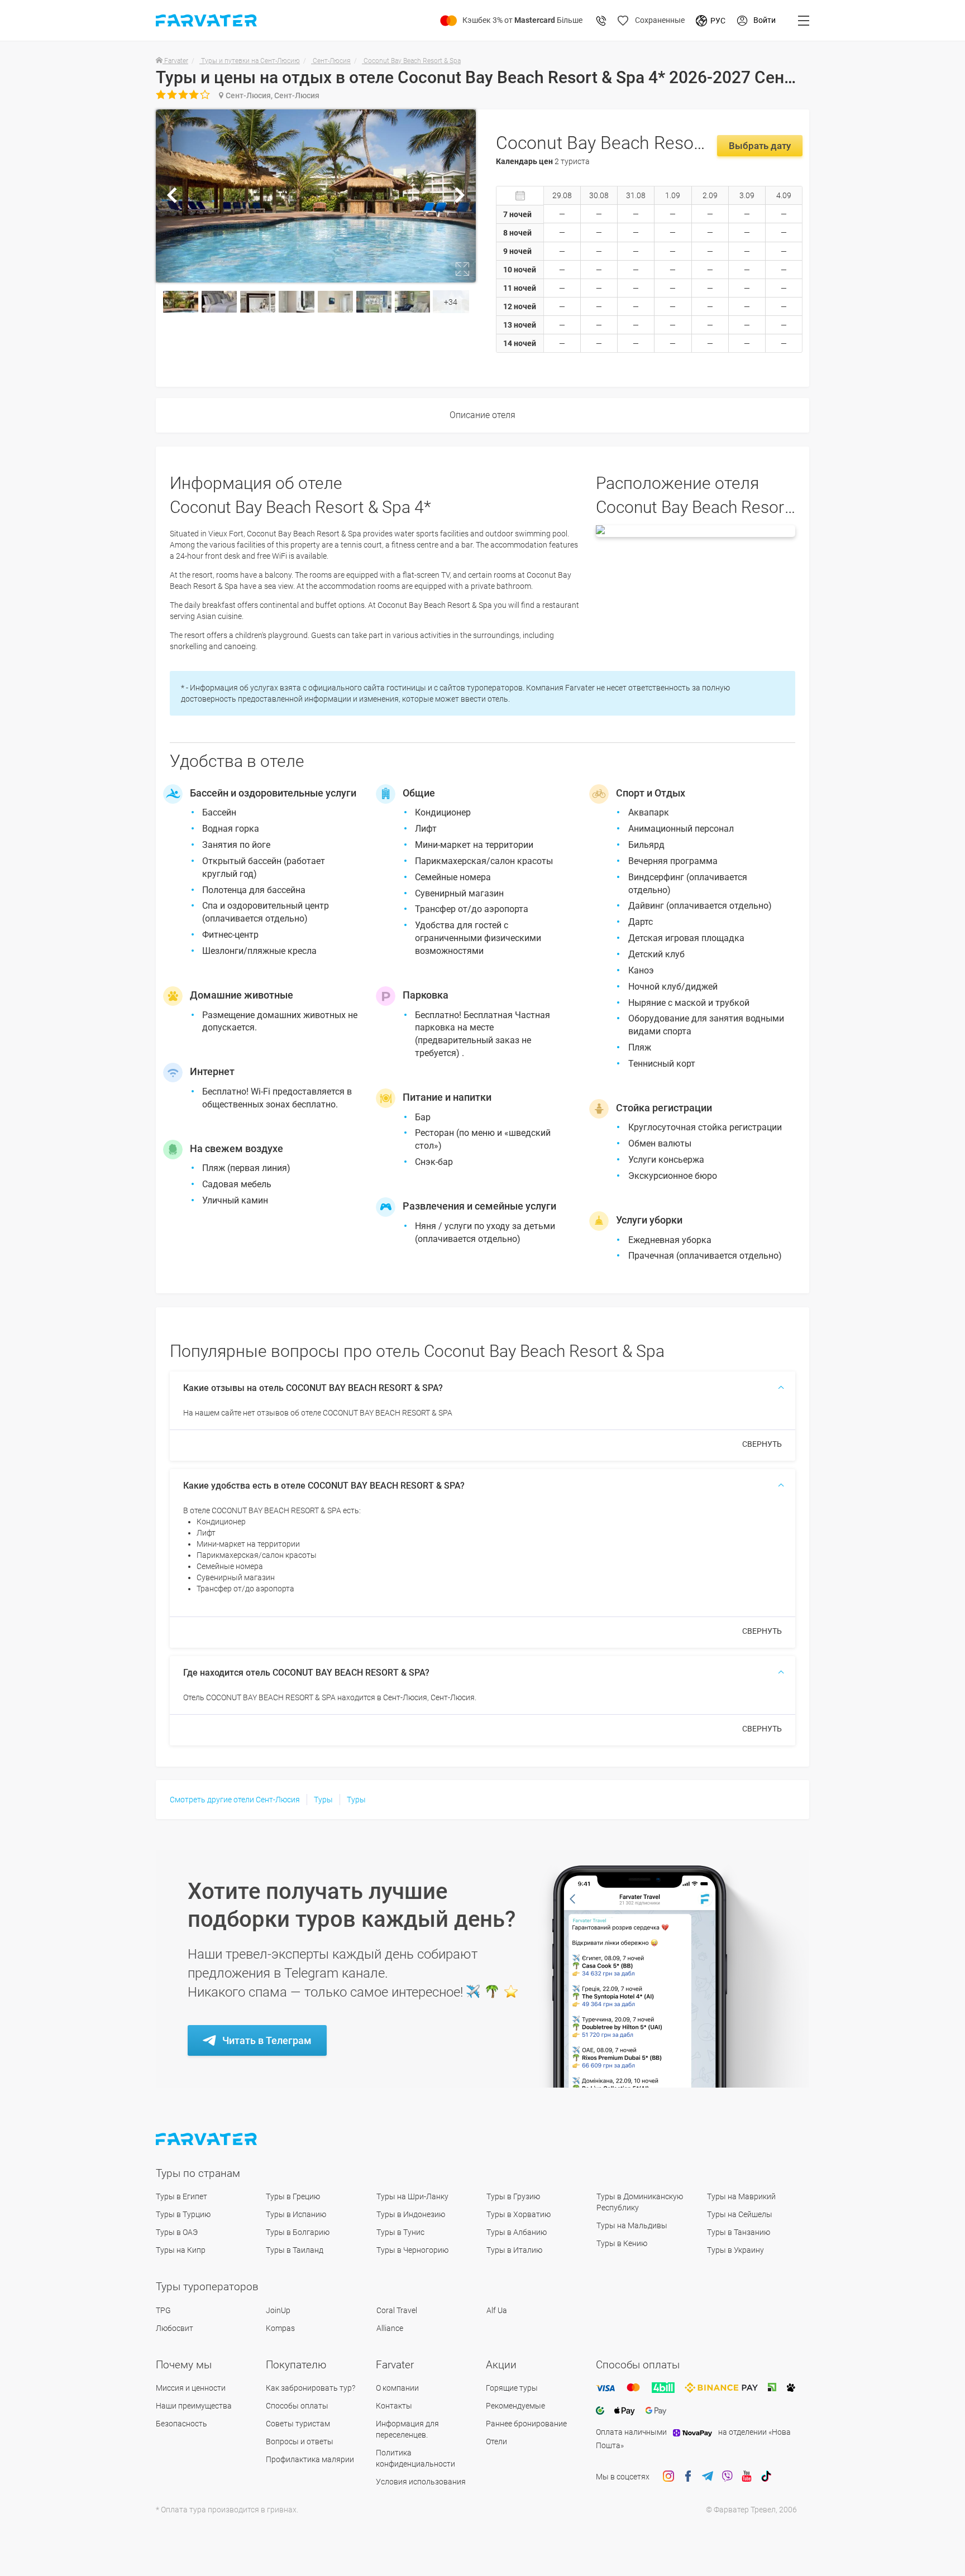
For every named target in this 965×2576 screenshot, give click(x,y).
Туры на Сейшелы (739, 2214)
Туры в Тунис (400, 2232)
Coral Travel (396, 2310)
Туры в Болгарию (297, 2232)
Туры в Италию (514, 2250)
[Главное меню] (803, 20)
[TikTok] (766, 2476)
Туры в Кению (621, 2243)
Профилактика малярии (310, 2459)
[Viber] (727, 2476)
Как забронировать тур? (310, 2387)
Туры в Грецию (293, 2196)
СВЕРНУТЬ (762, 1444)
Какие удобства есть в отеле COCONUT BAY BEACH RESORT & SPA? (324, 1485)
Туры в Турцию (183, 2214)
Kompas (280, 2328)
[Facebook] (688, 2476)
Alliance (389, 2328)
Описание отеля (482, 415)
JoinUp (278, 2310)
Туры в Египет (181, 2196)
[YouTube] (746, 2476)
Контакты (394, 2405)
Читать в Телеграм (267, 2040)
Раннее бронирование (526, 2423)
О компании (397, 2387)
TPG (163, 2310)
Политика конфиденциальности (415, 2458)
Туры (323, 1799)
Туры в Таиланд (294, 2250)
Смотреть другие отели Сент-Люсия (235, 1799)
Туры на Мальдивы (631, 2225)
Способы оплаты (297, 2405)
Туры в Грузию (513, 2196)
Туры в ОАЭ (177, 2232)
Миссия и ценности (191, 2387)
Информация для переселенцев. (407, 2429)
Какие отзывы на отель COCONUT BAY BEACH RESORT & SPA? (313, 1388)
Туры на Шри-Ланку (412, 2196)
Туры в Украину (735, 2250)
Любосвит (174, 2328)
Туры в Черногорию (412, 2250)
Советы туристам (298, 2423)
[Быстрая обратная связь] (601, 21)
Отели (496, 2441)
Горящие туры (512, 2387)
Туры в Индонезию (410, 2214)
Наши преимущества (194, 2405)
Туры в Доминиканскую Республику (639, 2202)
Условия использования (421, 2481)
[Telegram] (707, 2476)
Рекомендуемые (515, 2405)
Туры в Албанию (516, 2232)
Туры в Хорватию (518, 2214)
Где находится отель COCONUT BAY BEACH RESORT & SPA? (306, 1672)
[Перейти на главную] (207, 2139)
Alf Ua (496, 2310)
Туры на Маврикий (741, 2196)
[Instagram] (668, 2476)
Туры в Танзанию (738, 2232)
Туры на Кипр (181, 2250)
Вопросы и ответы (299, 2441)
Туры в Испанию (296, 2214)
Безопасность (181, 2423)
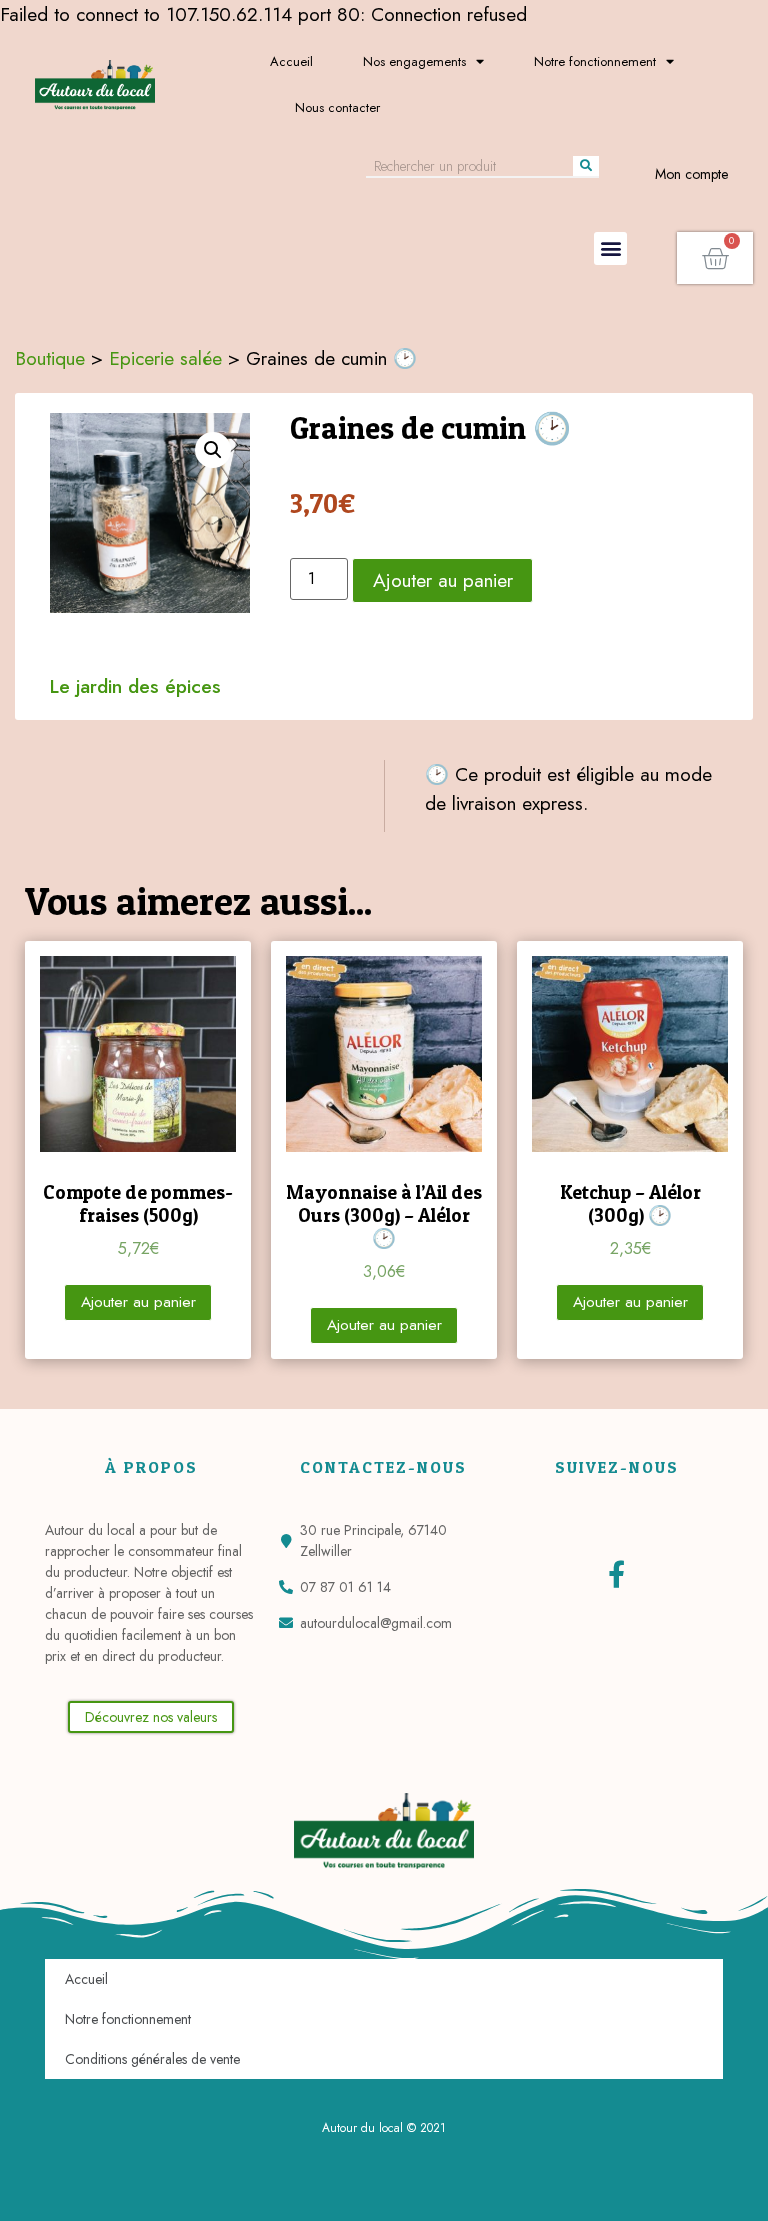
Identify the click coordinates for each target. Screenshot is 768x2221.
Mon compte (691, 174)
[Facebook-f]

________

■ **What you are asked to do**:
The copy must match every line of the data exactly and contain no pictures.

■ **Problem solution**:
For every named target in this 965×2576 screenshot, give click(x,y).
Туры на Сейшелы (739, 2214)
Туры в Тунис (400, 2232)
Coral Travel (396, 2310)
Туры в Болгарию (297, 2232)
Туры в Италию (514, 2250)
[Главное меню] (803, 20)
[TikTok] (766, 2476)
Туры в Кению (621, 2243)
Профилактика малярии (310, 2459)
[Viber] (727, 2476)
Как забронировать тур? (310, 2387)
Туры в Грецию (293, 2196)
СВЕРНУТЬ (762, 1444)
Какие удобства есть в отеле COCONUT BAY BEACH RESORT & SPA? (324, 1485)
Туры в Турцию (183, 2214)
Kompas (280, 2328)
[Facebook] (688, 2476)
Alliance (389, 2328)
Описание отеля (482, 415)
JoinUp (278, 2310)
Туры в Египет (181, 2196)
[YouTube] (746, 2476)
Контакты (394, 2405)
Читать в Телеграм (267, 2040)
Раннее бронирование (526, 2423)
О компании (397, 2387)
TPG (163, 2310)
Политика конфиденциальности (415, 2458)
Туры (323, 1799)
Туры в Таиланд (294, 2250)
Смотреть другие отели Сент-Люсия (235, 1799)
Туры на Мальдивы (631, 2225)
Способы оплаты (297, 2405)
Туры в Грузию (513, 2196)
Туры в ОАЭ (177, 2232)
Миссия и ценности (191, 2387)
Информация для переселенцев. (407, 2429)
Какие отзывы на отель COCONUT BAY BEACH RESORT & SPA? (313, 1388)
Туры на Шри-Ланку (412, 2196)
Туры в Украину (735, 2250)
Любосвит (174, 2328)
Туры в Черногорию (412, 2250)
Советы туристам (298, 2423)
[Быстрая обратная связь] (601, 21)
Отели (496, 2441)
Горящие туры (512, 2387)
Туры в Индонезию (410, 2214)
Наши преимущества (194, 2405)
Туры в Доминиканскую Республику (639, 2202)
Условия использования (421, 2481)
[Telegram] (707, 2476)
Рекомендуемые (515, 2405)
Туры в Албанию (516, 2232)
Туры в Хорватию (518, 2214)
Где находится отель COCONUT BAY BEACH RESORT & SPA? (306, 1672)
[Перейти на главную] (207, 2139)
Alf Ua (496, 2310)
Туры на Маврикий (741, 2196)
[Instagram] (668, 2476)
Туры в Танзанию (738, 2232)
Туры на Кипр (181, 2250)
Вопросы и ответы (299, 2441)
Туры в Испанию (296, 2214)
Безопасность (181, 2423)
Identify the click coordinates for each target. Screenshot is 768x2221.
Mon compte (691, 174)
[Facebook-f]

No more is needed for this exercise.